>> begin Extract provided
The Scholar Ok, can one of the helpful people that kindly explained plus 4.0 GPA's also explain to me what discreet math is? I feel so... old. Even older when watching truth or dare and I was shaking my head and dying to tell them that game leads to nothing but trouble and hurt feelings. But I didn't start shouting at the TV until the end of the episode when Liz went head to head with her flirt interest Davis. I kept shouting "take him down." Maybe I'm not so mature despite the age on my driver's license. But I just got annoyed that early in the episode he insisted that he wasn't cocky and then basically insisted that he had the challenge in the bag when he learned that it was a history quiz. He was so full of himself that he decided to include dramatic pauses on some of the easier questions and helped Liz study. So glad that backfired. And to top it all off his team won a kickin' prize — a 20 day summer trip to Europe! But if they have to go together, I'd be careful where I slept because his mutinous crew, who looked less than pleased at his drippy two minute filmatic love letter to Liz, may try to abandon him in an unknown port of call. — Angel Cohn

Six Feet Under
Lila Simonds Cooledge: 1909-2005. OK, check me on this. Lila's friend tells Rico and Nate she would've been 94 this year. Now, I came up in the '70s on that crazy "new math," so I have it as 96. Did I hear her wrong? Anyway, it doesn't really matter since Lila, who lived a good, long life either way, gets dropped from this episode toute de suite. "I suppose I'll be gone soon, too," she says before disappearing from the hour altogether. "That's OK. It happens." Good attitude, and one birthday boy Nate should adopt. Happy 40th birthday, Nate, by the way. I just did it myself, so here's a tip: Stop staring in the mirror so long; just assume you look better than you think you do because everyone does, and you're just gonna drive yourself nuts otherwise.
>> end Extract provided
>> begin Provided data
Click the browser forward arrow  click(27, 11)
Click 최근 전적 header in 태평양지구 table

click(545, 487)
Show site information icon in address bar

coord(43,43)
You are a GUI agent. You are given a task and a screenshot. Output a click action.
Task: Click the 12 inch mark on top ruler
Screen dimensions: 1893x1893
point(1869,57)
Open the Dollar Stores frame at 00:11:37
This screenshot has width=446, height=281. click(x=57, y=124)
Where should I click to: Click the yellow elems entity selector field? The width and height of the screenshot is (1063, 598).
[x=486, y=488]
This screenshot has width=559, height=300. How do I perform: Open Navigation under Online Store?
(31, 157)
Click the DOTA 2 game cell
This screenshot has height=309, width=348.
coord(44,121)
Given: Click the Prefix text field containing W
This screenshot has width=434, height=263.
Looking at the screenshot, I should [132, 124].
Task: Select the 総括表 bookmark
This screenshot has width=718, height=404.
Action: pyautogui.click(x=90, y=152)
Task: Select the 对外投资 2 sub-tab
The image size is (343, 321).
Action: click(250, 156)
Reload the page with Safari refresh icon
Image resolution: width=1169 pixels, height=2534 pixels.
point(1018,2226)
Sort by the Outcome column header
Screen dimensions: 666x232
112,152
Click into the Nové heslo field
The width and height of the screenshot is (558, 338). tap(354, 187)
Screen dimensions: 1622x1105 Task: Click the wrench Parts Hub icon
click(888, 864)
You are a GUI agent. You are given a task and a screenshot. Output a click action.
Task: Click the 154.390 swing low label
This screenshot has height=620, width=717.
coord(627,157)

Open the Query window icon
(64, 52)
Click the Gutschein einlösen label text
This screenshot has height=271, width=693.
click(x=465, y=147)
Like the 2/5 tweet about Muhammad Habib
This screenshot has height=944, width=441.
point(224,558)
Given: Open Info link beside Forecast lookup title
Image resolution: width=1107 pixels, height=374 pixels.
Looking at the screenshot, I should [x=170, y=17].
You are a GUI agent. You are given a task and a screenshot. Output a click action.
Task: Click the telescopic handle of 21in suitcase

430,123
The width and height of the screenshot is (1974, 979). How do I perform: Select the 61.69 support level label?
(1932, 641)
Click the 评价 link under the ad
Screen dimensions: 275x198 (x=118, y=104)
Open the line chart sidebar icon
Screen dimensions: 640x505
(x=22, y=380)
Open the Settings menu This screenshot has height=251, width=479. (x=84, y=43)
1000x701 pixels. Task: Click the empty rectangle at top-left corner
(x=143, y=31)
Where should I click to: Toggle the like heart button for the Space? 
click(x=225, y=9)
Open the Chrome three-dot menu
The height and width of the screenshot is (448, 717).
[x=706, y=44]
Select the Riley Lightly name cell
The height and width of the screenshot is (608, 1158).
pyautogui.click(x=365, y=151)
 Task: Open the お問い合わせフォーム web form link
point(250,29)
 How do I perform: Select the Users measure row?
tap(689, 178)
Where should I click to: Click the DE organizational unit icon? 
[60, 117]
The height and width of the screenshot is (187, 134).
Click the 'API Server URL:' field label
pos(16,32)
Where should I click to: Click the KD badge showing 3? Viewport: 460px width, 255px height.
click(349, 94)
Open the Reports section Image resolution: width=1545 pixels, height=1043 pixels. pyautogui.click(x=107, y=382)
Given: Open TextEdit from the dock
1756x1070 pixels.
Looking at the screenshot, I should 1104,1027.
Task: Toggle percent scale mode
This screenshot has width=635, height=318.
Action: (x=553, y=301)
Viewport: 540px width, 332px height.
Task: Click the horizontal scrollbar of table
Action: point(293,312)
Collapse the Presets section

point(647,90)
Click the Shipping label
>> end Provided data
### [Instruction A]
Answer these questions using the TV recaps:
(i) What subject was the challenge quiz that Davis thought he had in the bag?
(ii) What prize did Davis's team win?
(iii) Which birthday is Nate celebrating?
### [Instruction B]
Update the TV recaps from "Six Feet Under" to "yourself nuts otherwise.", changing "Nate" to "Nathan".
This material isn't required for anything here.

### [Expected answer A]
(i) History.
(ii) A 20-day summer trip to Europe.
(iii) His 40th.

### [Expected answer B]
Six Feet Under
Lila Simonds Cooledge: 1909-2005. OK, check me on this. Lila's friend tells Rico and Nathan she would've been 94 this year. Now, I came up in the '70s on that crazy "new math," so I have it as 96. Did I hear her wrong? Anyway, it doesn't really matter since Lila, who lived a good, long life either way, gets dropped from this episode toute de suite. "I suppose I'll be gone soon, too," she says before disappearing from the hour altogether. "That's OK. It happens." Good attitude, and one birthday boy Nathan should adopt. Happy 40th birthday, Nathan, by the way. I just did it myself, so here's a tip: Stop staring in the mirror so long; just assume you look better than you think you do because everyone does, and you're just gonna drive yourself nuts otherwise.